On the graphics side, about 6 months ago I did a lot of work abstracting rendering and finally wrote code that controls the directional light and lets you set multiple lights. Here’s a video of that functionality:
Shortly after that, I did some benchmarking, as the game was a bit slow on my laptop, and found out we were vertex processor bound with the terrain alone. So I did some research into terrain LoD algorithms and settled on a quadtree-based solution based loosely off the DICE publication “Terrain Rendering in Frostbite using Procedural Shader Splatting”, mostly around slides 37-40. Our implementation uses a zero-balanced quadtree, their T-junction solution, and a static buffer of vertices. We’re trying to target a minimum of OpenGL 2.1, so we chose not to use the method that relied on vertex texture lookup. At some point in the future we may raise the minimum OpenGL version if we feel enough people have support for newer versions of OpenGL. Our current T-junction implementation uses 9 index buffers per quadtree level, using a static 33×33 grid would be a much cleaner solution if we have vertex texture fetch support. Here’s a video of that algorithm in action:
Most of the work I did over break was networking and other backend stuff that doesn’t have much to show off. There wasn’t a whole lot of work on the game throughout the semester, but I’ve recently modified our terrain generation algorithm and started on road generation. Here’s what the terrain looks like so far:
Starting this last semester, I signed up for the Rensselaer Center for Open Source (RCOS), a form of undergraduate research that allows students to work on their own open source software for either course credit or money. I started off making minor contributions to Kinect Gesture Library, but I plan to start my own project next semester. There really isn’t a whole lot to show for my contributions to RCOS at the moment, but I felt like mentioning this anyways.
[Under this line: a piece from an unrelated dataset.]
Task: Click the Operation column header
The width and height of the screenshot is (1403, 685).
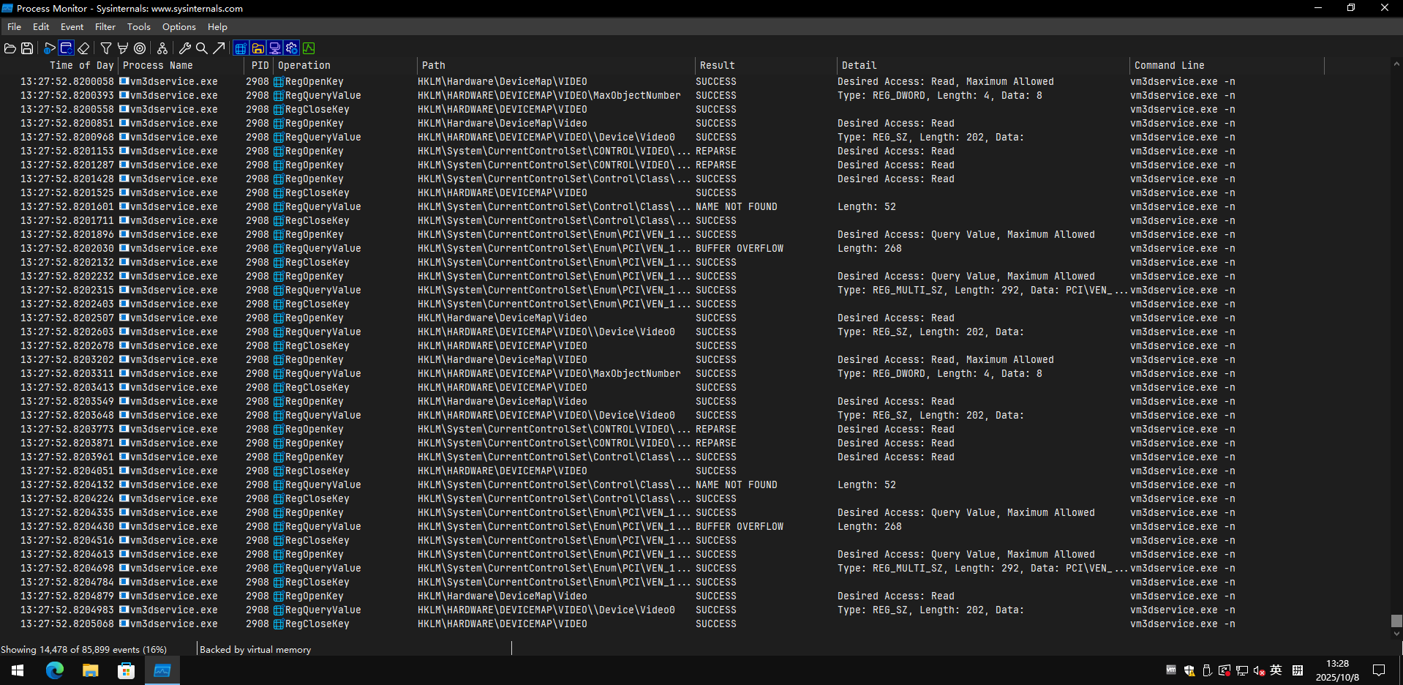Action: (x=304, y=65)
Over this last semester I’ve made more significant contributions to OpenTK. Not directly, as the original maintainer has gone missing, the last release being in 2010. Instead, I sent my contributions to andykorth’s github repository where people have started making their contributions to. My contributions so far are mostly related to the math classes. I went through and profiled/optimized a large portion of the Matrix4 class, then added several other Matrix classes to match all the available matrices in GLSL (everything from a 2×2 to a 4×4).
Additionally, I wrote a library called SharpFont, a wrapper around FreeType2 for C# and all other CLI languages. I wrote this library because GDI+ was not giving me enough information about each glyph to be able to pack glyphs into a texture atlas and because Tao.FreeType was old and very lacking. SharpFont exposes an API typical to libraries written in C# that neatly wraps everything up in classes. For this reason it’s become my most popular GitHub repo. As of today 14 users have starred it and there are two forks. OpenRA recently replaced Tao.FreeType with SharpFont, and someone created a NuGet package that, as of today, has 168 downloads.
So that’s about it for now, I’ll try and take the time to post more regularly instead of having these massive post twice annually.